The Seasons Continue to Turn

Published at 19:45 on 7 October 2014

Today not only dawned foggy, but in some areas the fog never dissipated all day. That’s definitely a sign that it’s now autumn; it means the sun isn’t strong enough to ensure the that morning fogs always burn off.

Autumn is fog season in the Pacific Northwest, particular in the Puget Sound region. The salt water is still quite warm from the summer yet the nights keep getting longer and colder. All that warm water pumping moisture into air that can hold less and less of it causes the inevitable to happen frequently.

Another One Gets Snapped up Fast

Published at 19:40 on 7 October 2014

Another condo in a better-than-average complex was listed right after my offer was accepted. And it, too, promptly sold.

That’s good, as it means I didn’t have the bad fortune to buy right at the peak of the local market: the extreme scarcity of desirable, townhouse-style condos persists. Yes: the odds of that happening are actually pretty small, but I’m paranoid enough after making this big a purchase that I do worry it might be the case.
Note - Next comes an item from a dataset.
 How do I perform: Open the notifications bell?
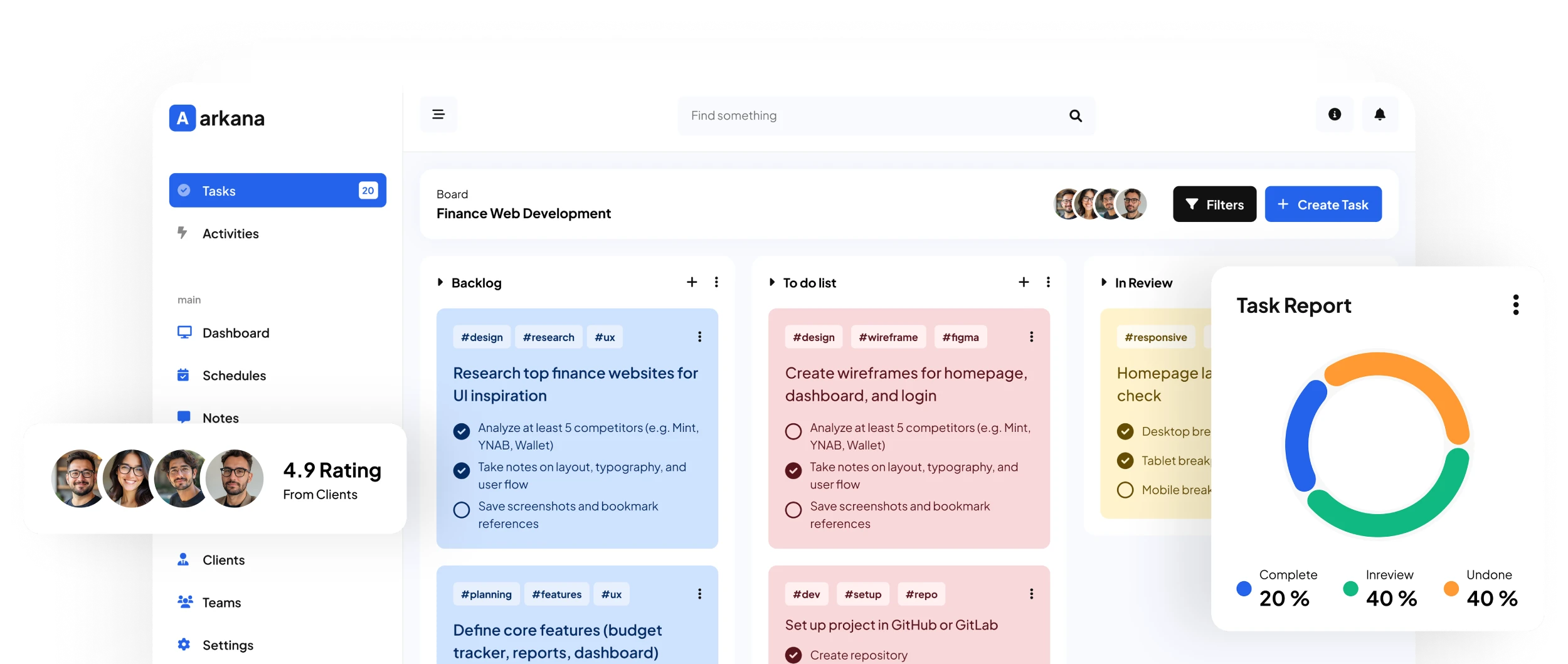click(x=1379, y=115)
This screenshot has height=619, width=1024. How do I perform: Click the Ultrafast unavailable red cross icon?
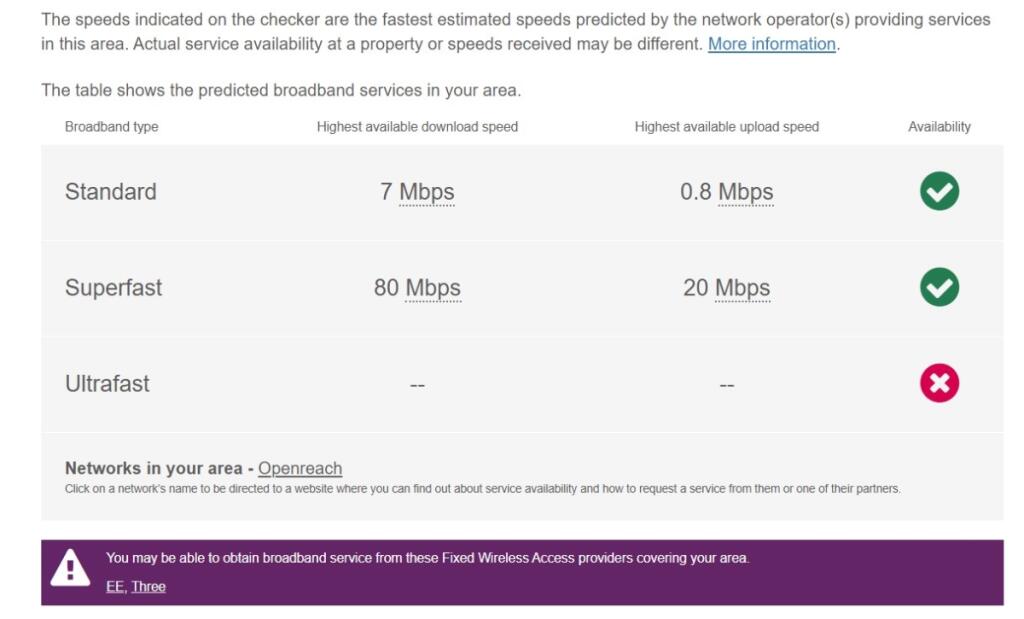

Got It (Was: Well, So Much for That)

Published at 22:59 on 2 October 2014

The deadline passed and not a peep from the seller about my offer. The most reasonable theory at this point is that he’s hoping to instigate a bidding war and get an offer that’s above asking price and quite possibly all-cash with no contingencies at all.

A bidding war that I will not participate in, that is. I have no intention of competing to be that or any other seller’s doormat.

Scratch that, it looks like I got it anyway, by increasing my offered price by under 1%. Being the first offer made probably also helped.